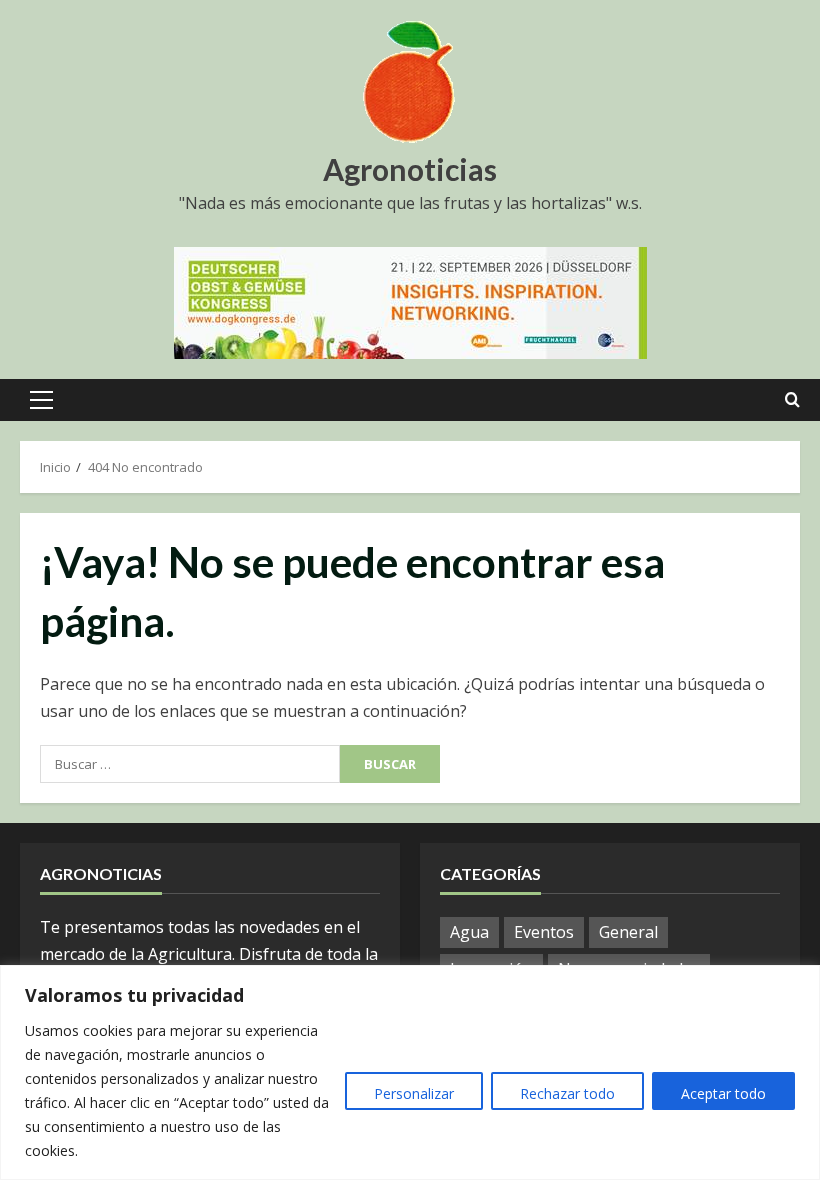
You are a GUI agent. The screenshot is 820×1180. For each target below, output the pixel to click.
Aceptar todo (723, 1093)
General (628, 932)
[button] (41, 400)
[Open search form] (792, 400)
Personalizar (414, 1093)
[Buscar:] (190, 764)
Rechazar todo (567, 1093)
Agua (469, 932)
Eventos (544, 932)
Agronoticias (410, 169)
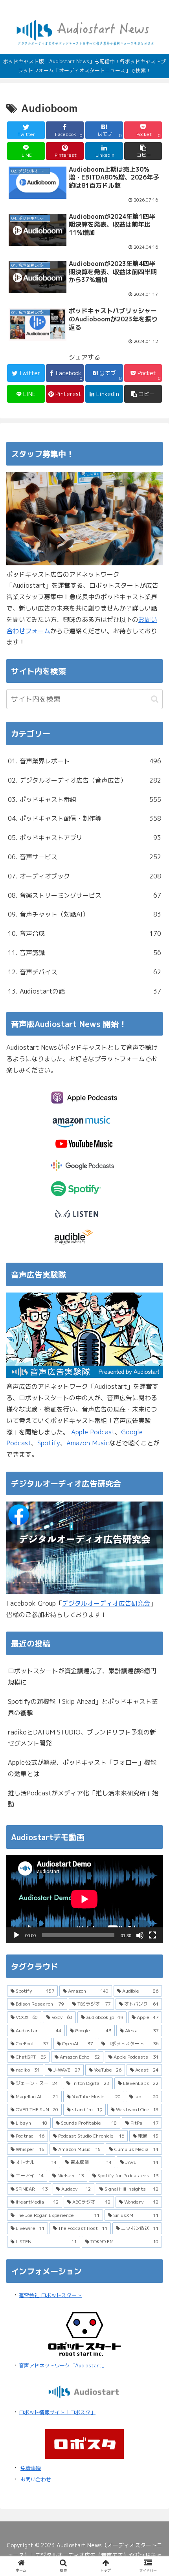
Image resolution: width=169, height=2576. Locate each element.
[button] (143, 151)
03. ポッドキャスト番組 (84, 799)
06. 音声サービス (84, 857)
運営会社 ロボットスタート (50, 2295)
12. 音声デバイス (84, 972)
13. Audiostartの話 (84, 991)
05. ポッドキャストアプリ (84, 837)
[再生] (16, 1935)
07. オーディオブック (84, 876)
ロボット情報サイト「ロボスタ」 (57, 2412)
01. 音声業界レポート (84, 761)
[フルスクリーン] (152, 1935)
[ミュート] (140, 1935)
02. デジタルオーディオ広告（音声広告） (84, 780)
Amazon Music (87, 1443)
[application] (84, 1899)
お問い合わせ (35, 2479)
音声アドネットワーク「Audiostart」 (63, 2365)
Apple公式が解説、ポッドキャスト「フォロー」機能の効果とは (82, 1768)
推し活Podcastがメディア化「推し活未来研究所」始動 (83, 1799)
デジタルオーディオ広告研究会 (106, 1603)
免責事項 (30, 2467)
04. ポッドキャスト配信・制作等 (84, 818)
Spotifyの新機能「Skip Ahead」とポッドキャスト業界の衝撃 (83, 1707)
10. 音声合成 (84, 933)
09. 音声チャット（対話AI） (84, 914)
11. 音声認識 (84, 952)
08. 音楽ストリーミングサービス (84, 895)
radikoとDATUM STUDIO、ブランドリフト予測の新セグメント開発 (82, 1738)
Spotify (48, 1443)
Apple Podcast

*-*-*

As you output the material, omit the pictures but alter nothing else.

- **SOLVED PROBLEM**
You are a GUI agent. The screenshot is 820×1180. For each target below, output the pixel to click.
Aceptar todo (723, 1093)
General (628, 932)
[button] (41, 400)
[Open search form] (792, 400)
Personalizar (414, 1093)
[Buscar:] (190, 764)
Rechazar todo (567, 1093)
Agua (469, 932)
Eventos (544, 932)
Agronoticias (410, 169)
Image resolution: width=169, height=2576. Locate each element.
[button] (143, 151)
03. ポッドキャスト番組 (84, 799)
06. 音声サービス (84, 857)
運営会社 ロボットスタート (50, 2295)
12. 音声デバイス (84, 972)
13. Audiostartの話 (84, 991)
05. ポッドキャストアプリ (84, 837)
[再生] (16, 1935)
07. オーディオブック (84, 876)
ロボット情報サイト「ロボスタ」 (57, 2412)
01. 音声業界レポート (84, 761)
[フルスクリーン] (152, 1935)
[ミュート] (140, 1935)
02. デジタルオーディオ広告（音声広告） (84, 780)
Amazon Music (87, 1443)
[application] (84, 1899)
お問い合わせ (35, 2479)
音声アドネットワーク「Audiostart」 (63, 2365)
Apple公式が解説、ポッドキャスト「フォロー」機能の効果とは (82, 1768)
推し活Podcastがメディア化「推し活未来研究所」始動 (83, 1799)
デジタルオーディオ広告研究会 (106, 1603)
免責事項 (30, 2467)
04. ポッドキャスト配信・制作等 (84, 818)
Spotifyの新機能「Skip Ahead」とポッドキャスト業界の衝撃 (83, 1707)
10. 音声合成 (84, 933)
09. 音声チャット（対話AI） (84, 914)
11. 音声認識 (84, 952)
08. 音楽ストリーミングサービス (84, 895)
radikoとDATUM STUDIO、ブランドリフト予測の新セグメント開発 (82, 1738)
Spotify (48, 1443)
Apple Podcast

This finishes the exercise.